» **Problem requirements**
Only a number is wanted here: the count of lines in the entries below that include the word "Given".

[Stored records]
---
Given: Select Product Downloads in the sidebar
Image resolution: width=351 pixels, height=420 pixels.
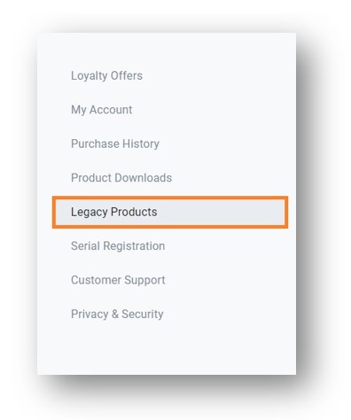Looking at the screenshot, I should click(x=121, y=178).

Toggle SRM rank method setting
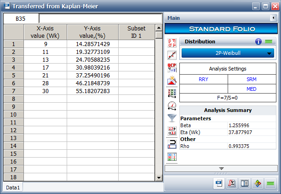coord(252,79)
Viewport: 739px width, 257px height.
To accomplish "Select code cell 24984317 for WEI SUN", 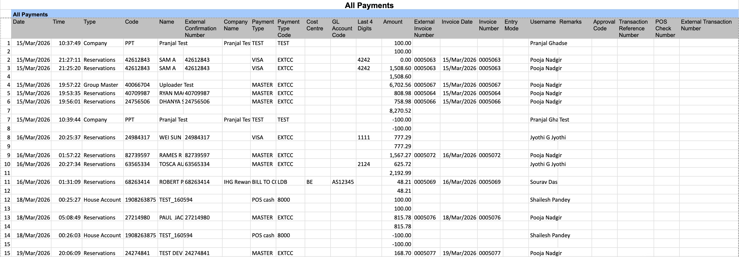I will pos(137,137).
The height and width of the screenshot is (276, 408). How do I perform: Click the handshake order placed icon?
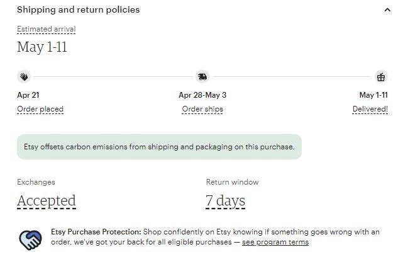pos(24,77)
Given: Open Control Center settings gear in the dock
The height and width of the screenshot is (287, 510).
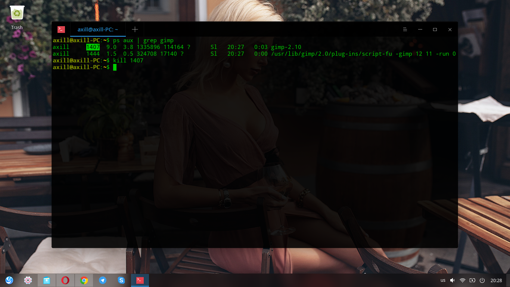Looking at the screenshot, I should 28,280.
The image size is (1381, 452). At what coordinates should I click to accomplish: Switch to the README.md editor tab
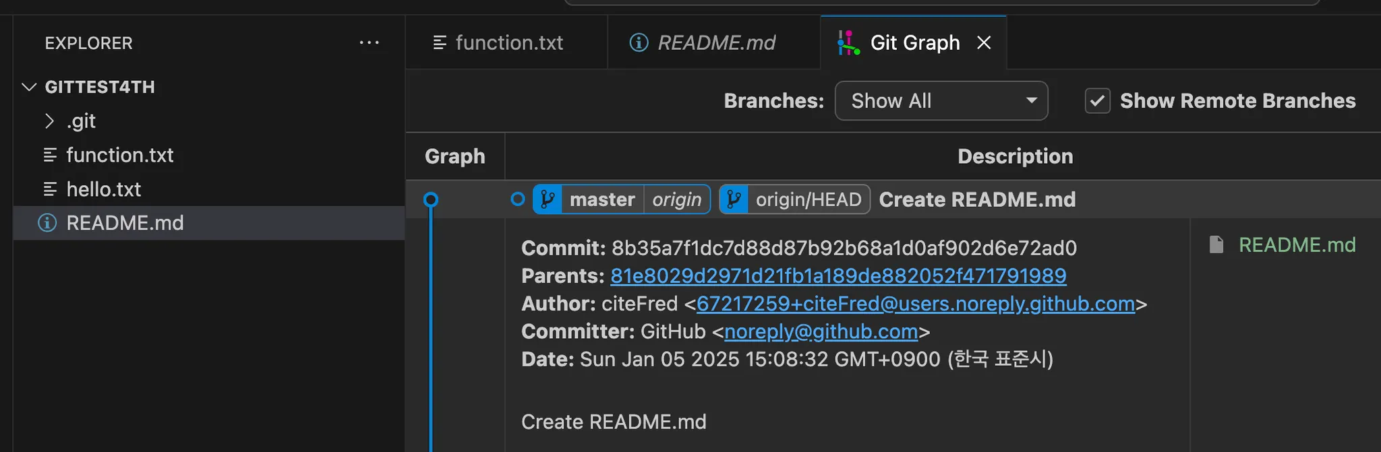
---
» **Output of the task**
2